For a test point \(x \in \mathbb {R}\), a set \(S_{x}\subseteq D\) is defined as a set of K neighbors. Using the function dist that computes the distance between two points in \(\mathbb {R}\), a set \(S_{x}\) of size K can be defined as:

$$\begin{aligned} dist(x,x')\ge \max _{x''\in S_{x}}{dist(x,x'')}\,, \forall x' \in D\backslash S_{x}\,. \end{aligned}$$
(2)

Peterseil et al. [8] uses the KNN algorithm to detect weak NLOS conditions in the double sided two way ranging (DS-TWR) scheme and assigns a correct label to the measurement data. In [8], a packet-wise approach is proposed instead of a cyclic approach [38] which outperforms the cyclic approach by up to 15 cm improvement of measurement error in a collected data set by considering only those measurement data, which are classified as taken from LOS conditions.

5.2 KNN for Error Mitigation and Trustworthiness

NLOS mitigation is another objective in UWB-based localisation systems that can be addressed with KNN-based algorithms. The goal is to estimate the measurement error due to the NLOS condition and use it to correct the raw measurement. As we have seen, a NLOS condition can be detected by the KNN algorithm and thus it can be compensated for in the positioning computation. This translates in a regression problem. [29] uses first path power and mean excess delay derived from the received signal and the CIR, respectively.

The KNN algorithm assumes that the measurement error of training and testing samples is similar if they are close in feature space. The predicted measurement error

$$\begin{aligned} \hat{e} = \frac{1}{K}\sum _{i=1}^K e_i\, \end{aligned}$$
(3)

is therefore calculated as the average error of the K nearest neighbors in the feature space.

Fig. 5
Two graphs of first path power versus mean excess delay and n versus e k in meters. a. A circle is placed at (20, negative 95). b. It denotes a high at (0.5, 15). The values are approximate.
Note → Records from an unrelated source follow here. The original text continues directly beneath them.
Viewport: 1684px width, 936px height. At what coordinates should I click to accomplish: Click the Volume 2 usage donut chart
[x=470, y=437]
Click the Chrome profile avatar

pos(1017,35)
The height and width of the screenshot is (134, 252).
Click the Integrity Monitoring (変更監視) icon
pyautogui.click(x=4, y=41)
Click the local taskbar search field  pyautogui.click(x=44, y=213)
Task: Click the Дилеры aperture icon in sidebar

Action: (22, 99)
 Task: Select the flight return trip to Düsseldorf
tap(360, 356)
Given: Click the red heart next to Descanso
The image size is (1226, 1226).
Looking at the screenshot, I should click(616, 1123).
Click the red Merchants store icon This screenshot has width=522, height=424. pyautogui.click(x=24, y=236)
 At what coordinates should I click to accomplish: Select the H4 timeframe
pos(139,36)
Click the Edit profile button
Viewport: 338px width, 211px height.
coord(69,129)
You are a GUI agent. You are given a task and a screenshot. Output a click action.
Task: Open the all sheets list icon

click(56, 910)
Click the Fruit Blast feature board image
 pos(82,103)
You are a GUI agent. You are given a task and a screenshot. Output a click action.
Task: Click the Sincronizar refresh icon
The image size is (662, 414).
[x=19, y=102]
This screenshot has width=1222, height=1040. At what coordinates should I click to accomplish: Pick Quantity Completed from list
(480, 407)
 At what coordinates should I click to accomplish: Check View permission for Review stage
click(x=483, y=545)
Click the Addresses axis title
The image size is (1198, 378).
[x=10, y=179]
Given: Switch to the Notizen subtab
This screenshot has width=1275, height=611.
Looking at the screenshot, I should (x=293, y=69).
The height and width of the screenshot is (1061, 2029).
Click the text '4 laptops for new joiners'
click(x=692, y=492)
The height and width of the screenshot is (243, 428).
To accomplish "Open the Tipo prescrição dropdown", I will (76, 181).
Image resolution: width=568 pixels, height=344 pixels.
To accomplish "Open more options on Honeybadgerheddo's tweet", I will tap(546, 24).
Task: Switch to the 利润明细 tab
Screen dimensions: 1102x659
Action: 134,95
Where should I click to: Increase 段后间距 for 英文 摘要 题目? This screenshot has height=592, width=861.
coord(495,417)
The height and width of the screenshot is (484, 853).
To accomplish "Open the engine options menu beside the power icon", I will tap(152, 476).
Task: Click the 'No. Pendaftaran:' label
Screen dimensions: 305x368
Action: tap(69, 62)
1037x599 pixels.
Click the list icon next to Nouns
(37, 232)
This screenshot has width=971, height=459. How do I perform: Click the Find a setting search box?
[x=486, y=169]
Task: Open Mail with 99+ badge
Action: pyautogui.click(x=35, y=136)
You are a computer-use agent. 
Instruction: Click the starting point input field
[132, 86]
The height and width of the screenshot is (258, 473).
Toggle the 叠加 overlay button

a Feature space; for an example feature measurement the circle depicts the KNN-neighborhood (for the sake of clarity, errors higher than 1 m are truncated to 1 m) and b Histogram of label values from neighborhood (from [29])

In practice it can happen that certain areas of the feature space contradict each other, leading to error-prone estimations. In [29], a modified KNN algorithm (mKNN) was proposed by additionally evaluating the standard deviation of the neighborhood

$$\begin{aligned} \hat{\sigma } = \sqrt{\frac{1}{K}\sum _{i=1}^K (e_i-\hat{e})^2}\,. \end{aligned}$$
(4)

In Fig. 5 one can distinguish between areas (or neighborhoods) with mostly low measurement error represented by green dots, areas with mostly high measurement error represented by red dots and areas with “mixed” error in which red and green dots appear with similar density. In neighborhoods with mostly green or red dots the standard deviation of the measurements is low because the condition is clearly either LOS or NLOS. In “mixed” neighborhoods, however, the LOS/NLOS condition is unclear an thus the standard deviation is high. Thus, by mapping \(\sigma \) to a range between 0 and 1, it can be interpreted as a trustworthiness measure, indicating whether the estimation of the measurement error, i.e. the correction term, is likely to be accurate or not.

Peterseil et al. [29] shows that the modified KNN algorithm reduces the ranging root mean square error from 36 cm if the whole data set is used, to 19 cm those 70% of the collected data with highest trustworthiness score are used.

6 Conclusion

With the growing demand for accurate and reliable location information in wireless networks, the use of UWB technology becomes increasingly important. UWB-based localisation systems face a variety of challenges that can be addressed by AI algorithms. All AI algorithms covered in this chapter aim to improve accuracy, with or without consideration of energy efficiency or security aspects. The larger part of the related work uses AI algorithms to improve the localisation accuracy. Also research on energy efficiency together with appropriate accuracy has been presented in several publications and was shown in an application example developed in the scope of the InSecTT project. However, AI algorithms to improve the security of localisation systems have only been covered in a few works and require more research.